### Work instruction:
Look through the data below and output, unchanged, every line from the one holding "The image size is (2048, 1582)." through the one holding "ellipsis menu next", inclusive. Skip the pictures.

### Material provided:
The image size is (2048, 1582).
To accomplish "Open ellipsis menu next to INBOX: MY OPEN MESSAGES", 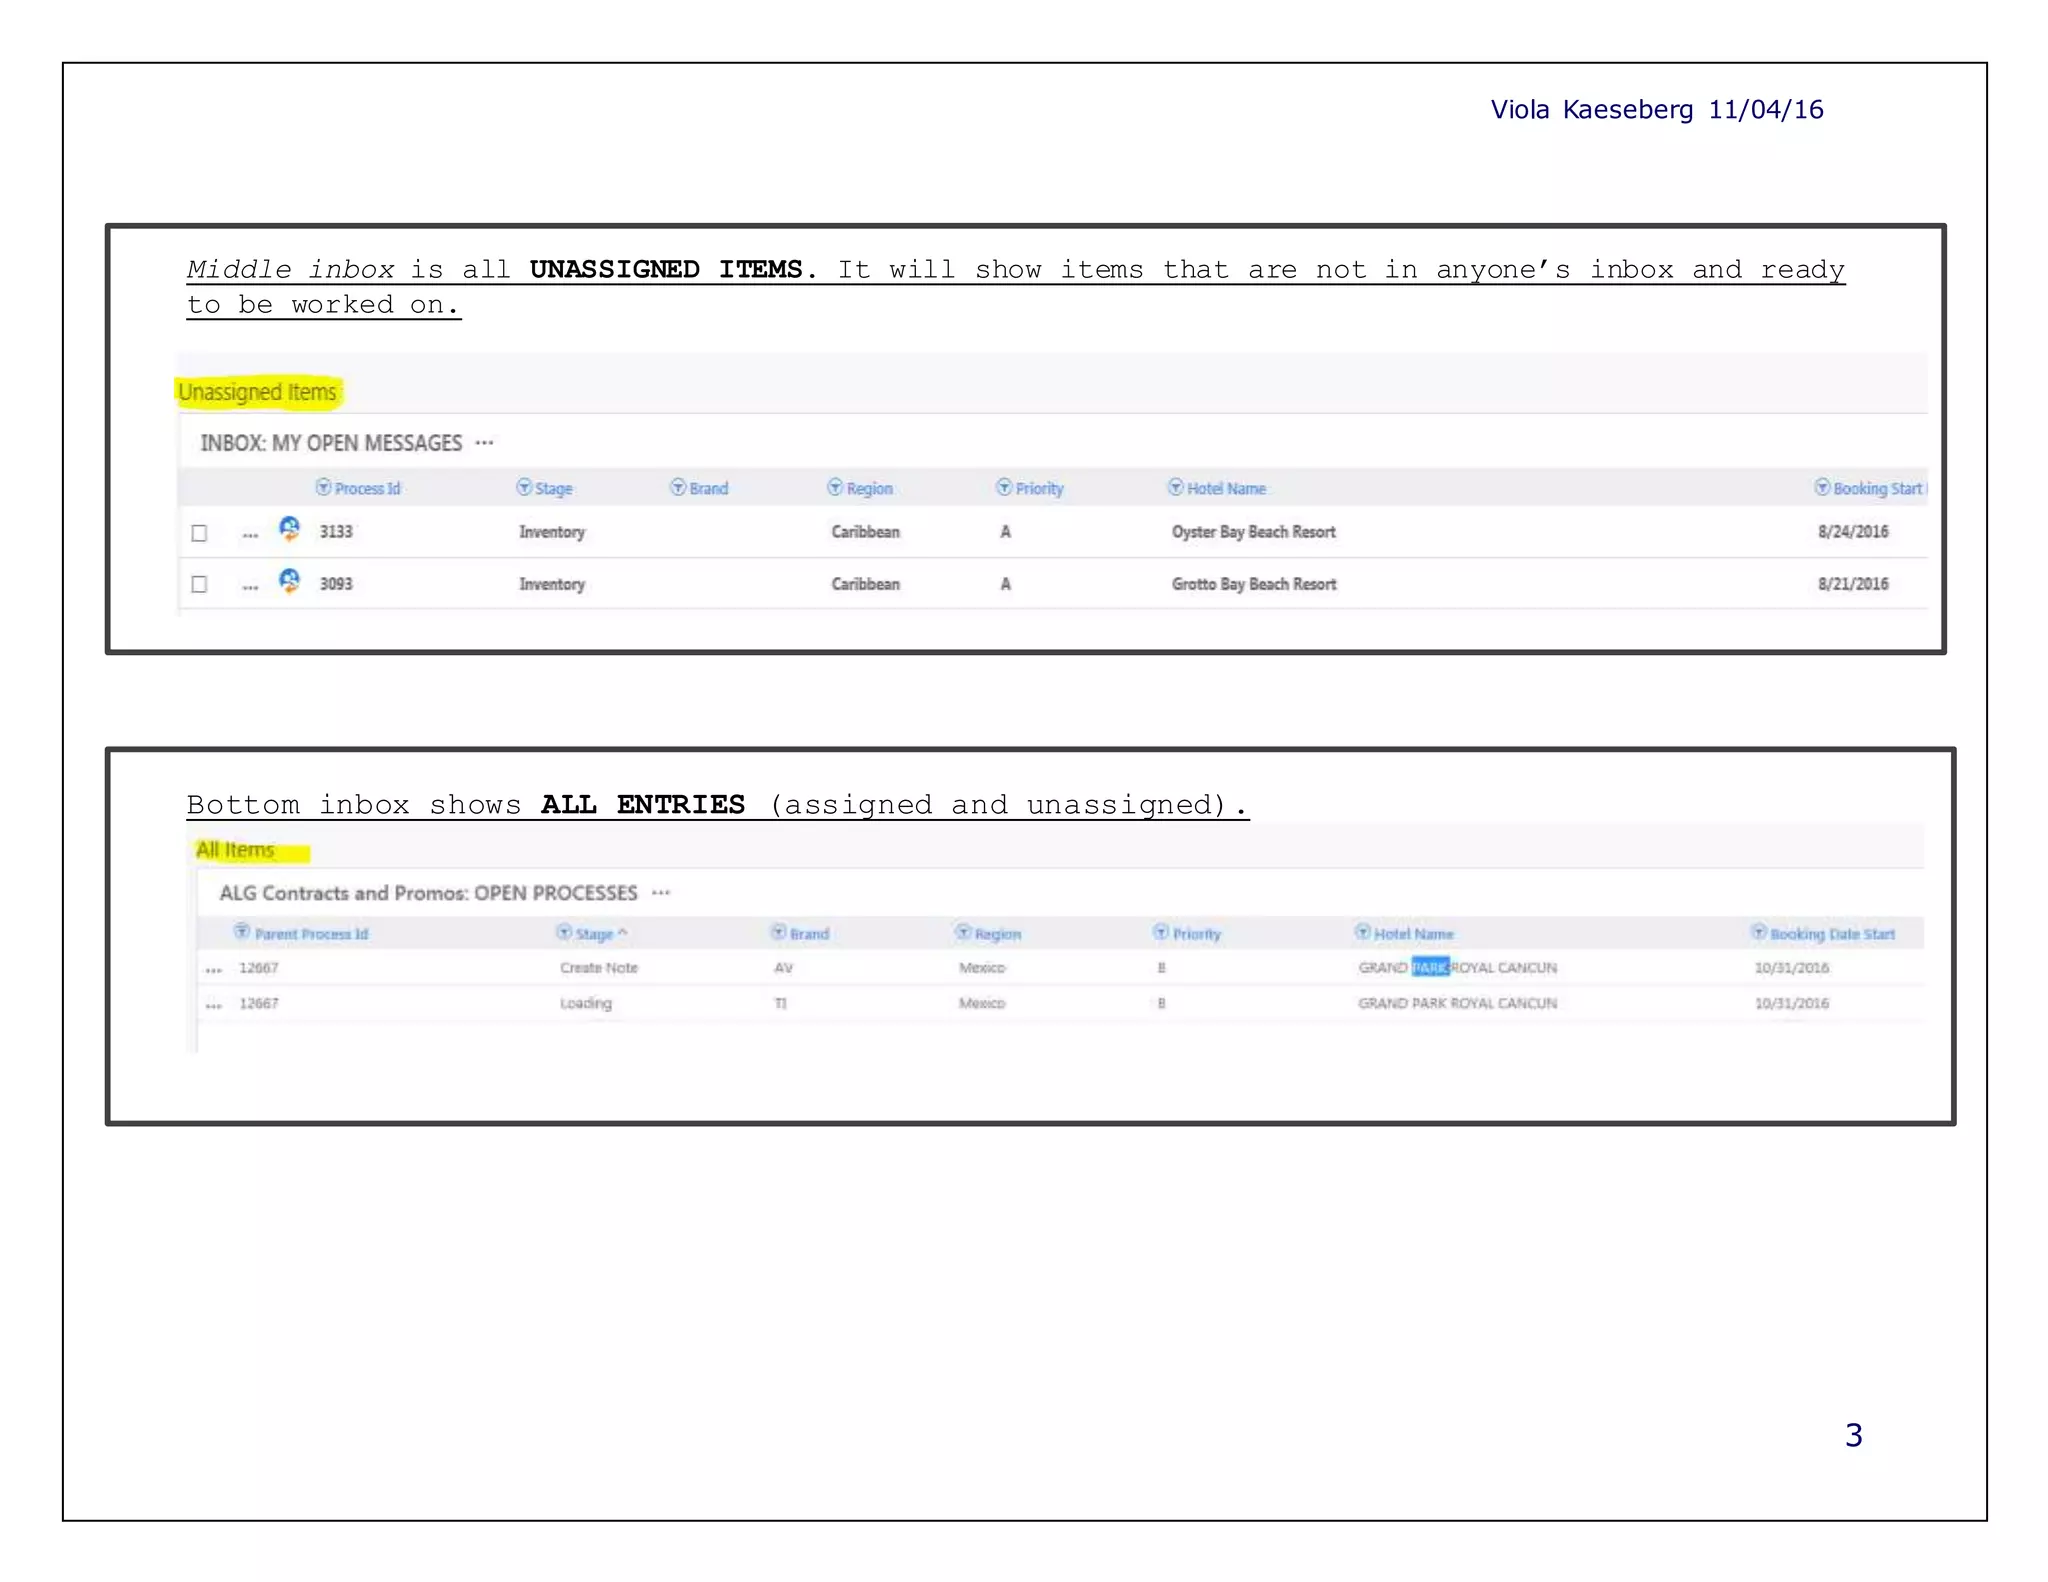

...

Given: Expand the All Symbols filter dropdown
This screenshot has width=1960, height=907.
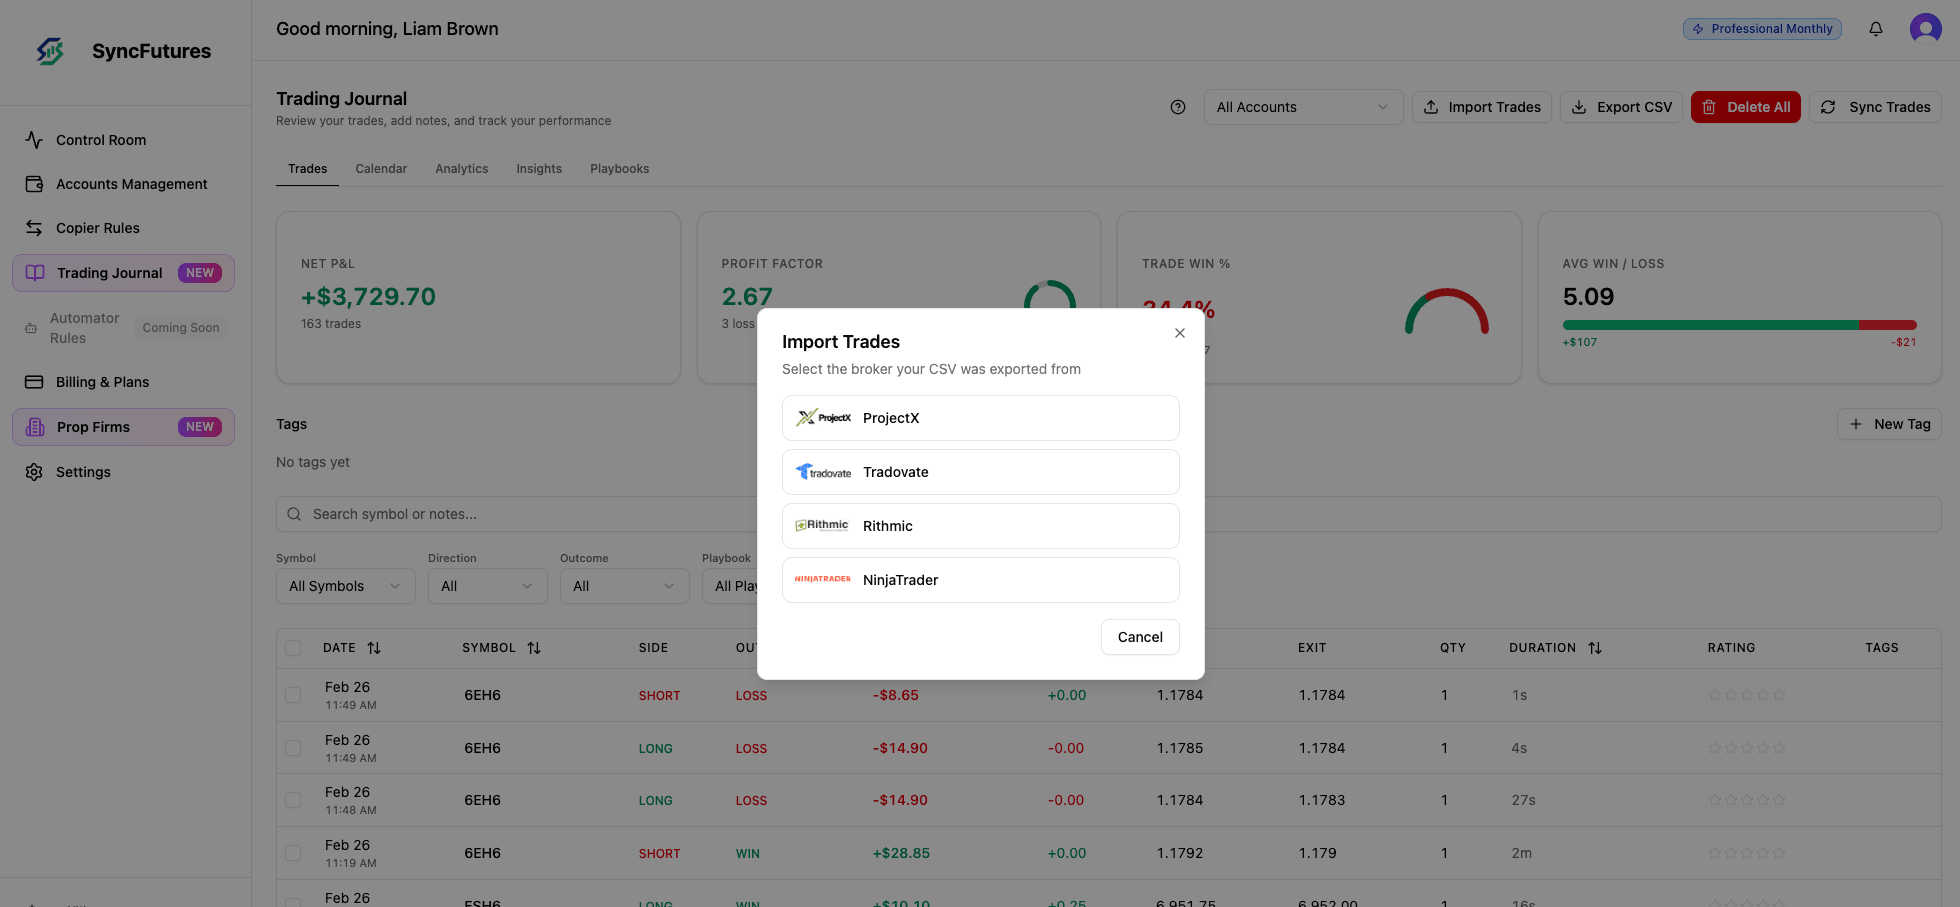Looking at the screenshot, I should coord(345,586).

### Answer space:
The image size is (2048, 1582).
To accomplish "Open ellipsis menu next to INBOX: MY OPEN MESSAGES", 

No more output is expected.